Set tasks
**a)** In the iClusterVB introduction, what approach does the package use in place of MCMC algorithms?
**b)** Write the next part of the iClusterVB introduction, picking up after its last line of code.

Selected passage
[START]
Introduction to iClusterVB

iClusterVB

iClusterVB allows for fast integrative clustering and feature selection for high dimensional data.

Using a variational Bayes approach, its key features - clustering of mixed-type data, automated determination of the number of clusters, and feature selection in high-dimensional settings - address the limitations of traditional clustering methods while offering an alternative and potentially faster approach than MCMC algorithms, making iClusterVB a valuable tool for contemporary data analysis challenges.

There is a simulated dataset included as a list in the package that we can use to illustrate iClusterVB.

Data pre-processing

library(iClusterVB)

# sim_data comes with the iClusterVB package.
dat1 <- list(
  gauss_1 = sim_data$continuous1_data[c(1:20, 61:80, 121:140, 181:200), 1:75],
  gauss_2 = sim_data$continuous2_data[c(1:20, 61:80, 121:140, 181:200), 1:75],
  poisson_1 = sim_data$count_data[c(1:20, 61:80, 121:140, 181:200), 1:75],
  multinomial_1 = sim_data$binary_data[c(1:20, 61:80, 121:140, 181:200), 1:75]
)

# We re-code `0`s to `2`s

dat1$multinomial_1[dat1$multinomial_1 == 0] <- 2

dist <- c(
  "gaussian", "gaussian",
  "poisson", "multinomial"
)

Running the model

fit_iClusterVB <- iClusterVB(
  mydata = dat1,
  dist = dist,
  K = 4,
  initial_method = "VarSelLCM",
  VS_method = 1,
  max_iter = 50
)
[END]
Material provided
[START]
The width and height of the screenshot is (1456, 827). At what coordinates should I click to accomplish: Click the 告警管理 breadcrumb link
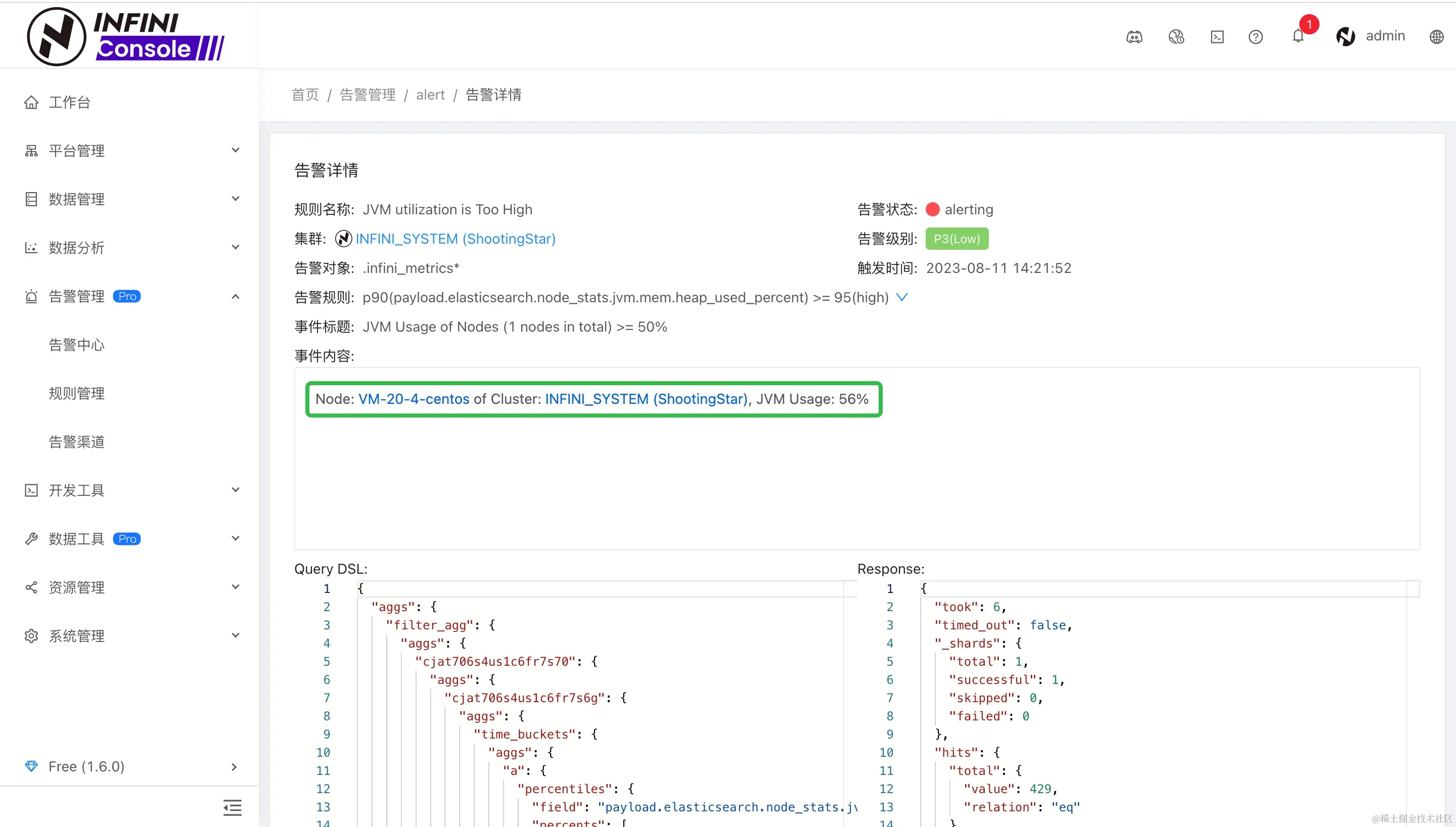pos(368,95)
[END]
Task results
**a)** A variational Bayes approach.

**b)**
#> ------------------------------------------------------------
#> Pre-processing and initializing the model
#> ------------------------------------------------------------
#> 
#> ------------------------------------------------------------
#> Running the CAVI algorithm
#> ------------------------------------------------------------
#> iteration = 10 elbo = -1987757.206577  
#> iteration = 20 elbo = -1937584.919018  
#> iteration = 30 elbo = -1885755.424734  
#> iteration = 40 elbo = -1852764.123269  
#> iteration = 50 elbo = -1837257.997981

Summary of the Model

# We can obtain a summary using summary()
summary(fit_iClusterVB)
#> Total number of individuals:
#> [1] 80
#> 
#> User-inputted maximum number of clusters: 4
#> Number of clusters determined by algorithm: 4
#> 
#> Cluster Membership:
#>  1  2  3  4 
#> 20 20 20 20 
#> 
#> # of variables above the posterior inclusion probability of 0.5 for View 1 - gaussian
#> [1] "50 out of a total of 75"
#> 
#> # of variables above the posterior inclusion probability of 0.5 for View 2 - gaussian
#> [1] "51 out of a total of 75"
#> 
#> # of variables above the posterior inclusion probability of 0.5 for View 3 - poisson
#> [1] "52 out of a total of 75"
#> 
#> # of variables above the posterior inclusion probability of 0.5 for View 4 - multinomial
#> [1] "51 out of a total of 75"

Generic Plots

plot(fit_iClusterVB)

Probability of Inclusion Plots

# The `piplot` function can be used to visualize the probability of inclusion

piplot(fit_iClusterVB)

Heat maps to visualize the clusters

# The `chmap` function can be used to display heat maps for each data view

chmap(fit_iClusterVB, rho = 0,
      cols = c("green", "blue",
               "purple", "red"),
      scale = "none")